Le Français Cyprien Verseux sort de sa simulation d’un an de vie sur Mars

C’est pour simuler les conditions de vie sur Mars que le Français Cyprien Verseux s’était isolé en compagnie de cinq autres volontaires. Après une année d’isolement, il a retrouvé l’air libre.

C’est pour vivre comme sur Mars que l’exobiologiste français Cyprien Verseux était volontaire pour être confiné pendant une année dans un dôme de onze mètres de diamètre et six mètres de hauteur, sur la côte nord de l’île Mauna Loa (Hawaï), en compagnie de cinq autres volontaires.

Après être restés confinés pendant douze mois, les six volontaires, un Français, une Allemande et quatre Américains ont retrouvé l’air libre. Cyprien Verseux s’est dit « très emballé de retrouver des sensations comme se balader à l’air libre, rencontrer des inconnus et manger des produits frais ».

Vaincre la monotonie

Les six volontaires de la NASA sortent d'un an d'isolement
Hormis quelques rares simulations de sortie sur le sol martien, vêtus de lourdes combinaisons spatiales, les volontaires ne sont jamais sortis de leur dôme. Comme l’a confié l’exobiologiste français, l’épreuve la plus dure à surmonter a été la monotonie. C’est pour cette raison que, lors d’une interview diffusée sur Periscope, il a conseillé aux prochains volontaires d’emporter des livres avec eux.

Pour les six personnes qui sont sorties de leur isolement ce dimanche 28 août, cela va aussi être l’occasion de remanger de la « vraie » nourriture. Avec des menus à base de fromage en poudre et de boîte de thon, la monotonie était aussi alimentaire.

« Une mission sur Mars est réaliste dans un futur proche », s’est enthousiasmé Cyprien Verseux. Il a notamment expliqué que « Les problèmes techniques et psychologiques peuvent être surmontés ». Malgré son optimisme, ce n’est pas avant les années 2030 que la NASA prévoit d’envoyer une première mission habitée vers la planète rouge.

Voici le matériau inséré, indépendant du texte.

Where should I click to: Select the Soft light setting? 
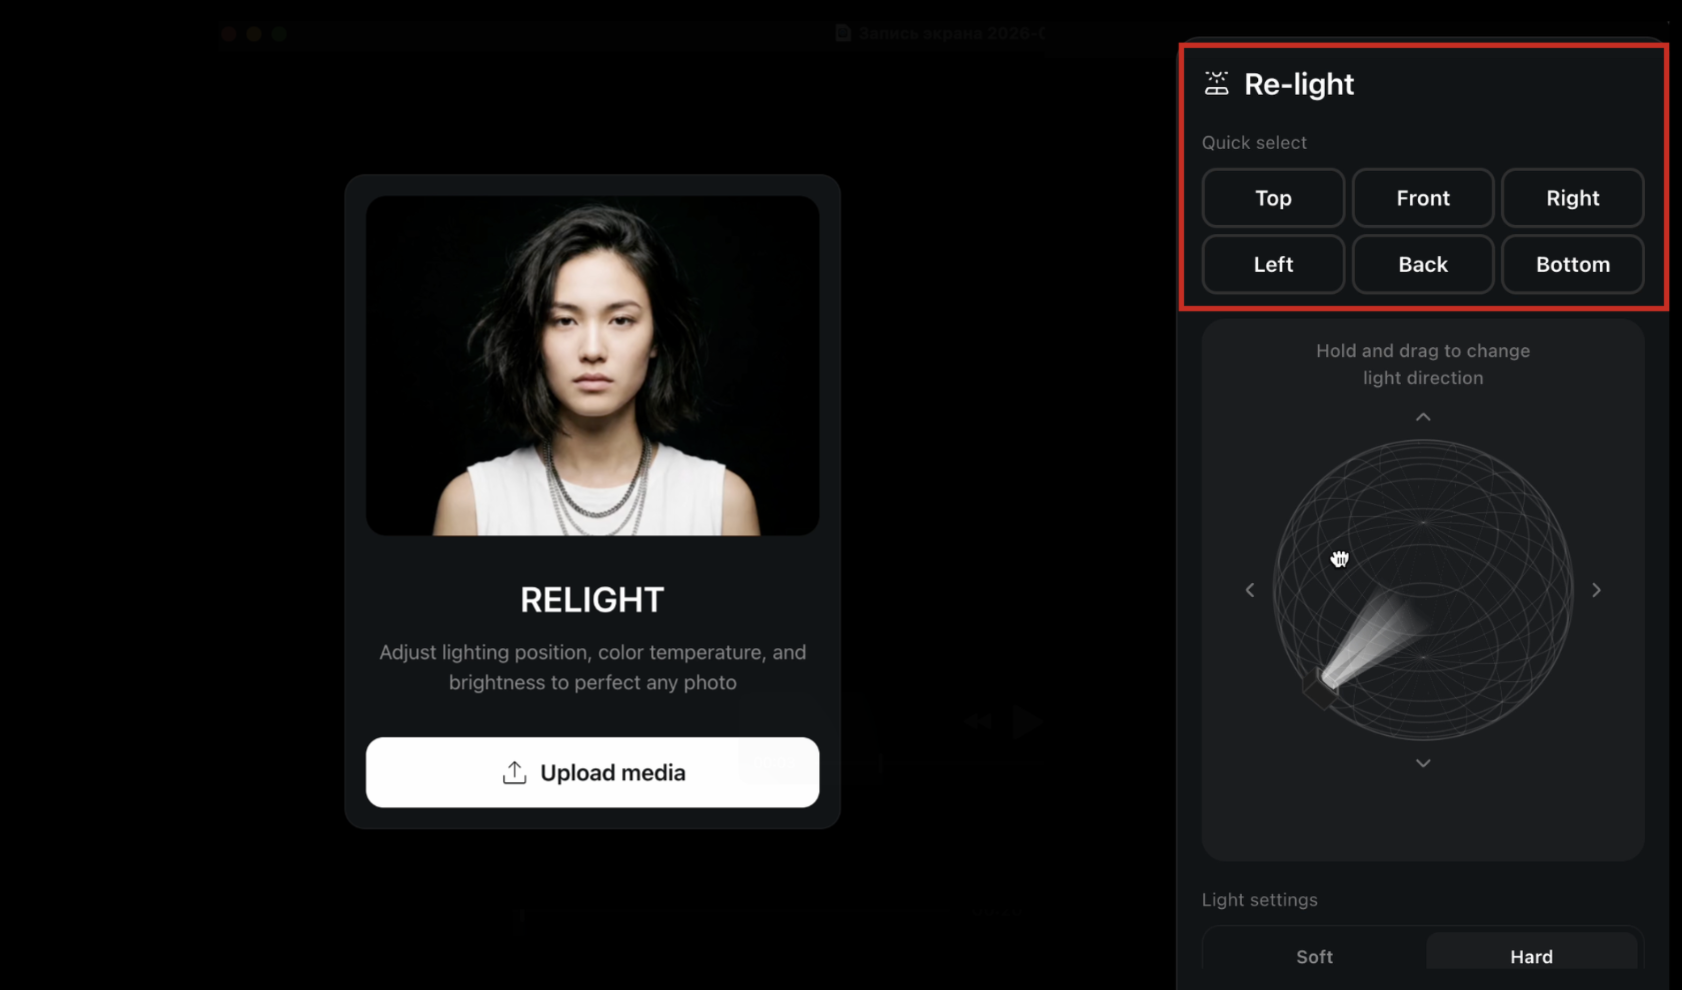(1313, 956)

Pour rappel, Cyprien Verseux et ses cinq autres membres de la simulation ont vécu dans un dôme situé dans une zone avec peu de végétation et sans animaux. Chacun disposait d’une petite chambre avec de l’espace pour un lit de camp et un bureau. Ils avaient aussi un accès limité à Internet. Ces conditions ont permis à la NASA d’en apprendre plus sur la cohésion et l’évolution psychologique des astronautes qui participeront à de telles missions isolées.